Currently, the company employs roughly 100 people, many of whom have been with the company for decades. Wright explains the employee longevity this way: “As a family-owned business, we appreciate that we would be nothing without our employees. We’re small enough to be flexible and understanding, so if someone has a problem, we want to hear about it.”

Though a company with a long history, Lymtech also faces many of the familiar and pressing challenges of most companies today. “Things have gotten so crazy so fast with regard to the Asian market and Asian competition,” observes Wright. “We’re continually refining our Asian strategy, but we plan to primarily concentrate on the life sciences and new nanotechnology manufacturing that will be largely located domestically. That way, we can sell to people here, rather than chase businesses overseas.” He also notes that the company’s gamma-radiated and validated sterile product lines will be more difficult to duplicate overseas, “at least initially.”
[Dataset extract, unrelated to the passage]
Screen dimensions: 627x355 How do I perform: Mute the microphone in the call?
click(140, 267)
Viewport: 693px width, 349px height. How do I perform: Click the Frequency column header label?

Ultimately, Wright says, the future of the company boils down to the following: “If we’re just a number in an online bidding war, I think many of us are done. It has to come down to the quality of the product and the integrity of the company standing behind it.”

To make the point, Wright remembers a story about his grandfather that was told to him by an old plant manager years ago. “At one point in the early history of the company, in the 1940s, we had shipped out every order that we had,” he recalls. “There were no more orders left to ship, and no more to fill. At that point, the employees went to the plant manager and asked if that was it for the company. Are we shutting the doors? The plant manager said, ‘No, let’s believe in Mr. Wright. If anyone can keep this operation going, it’s him.’ Sure enough, the company went out and got some more orders.”

In other words, adds Wright, “to survive, companies have to constantly refine and redefine themselves, understand what their strengths are, stand behind their products, and, above all, keep listening to their customers.”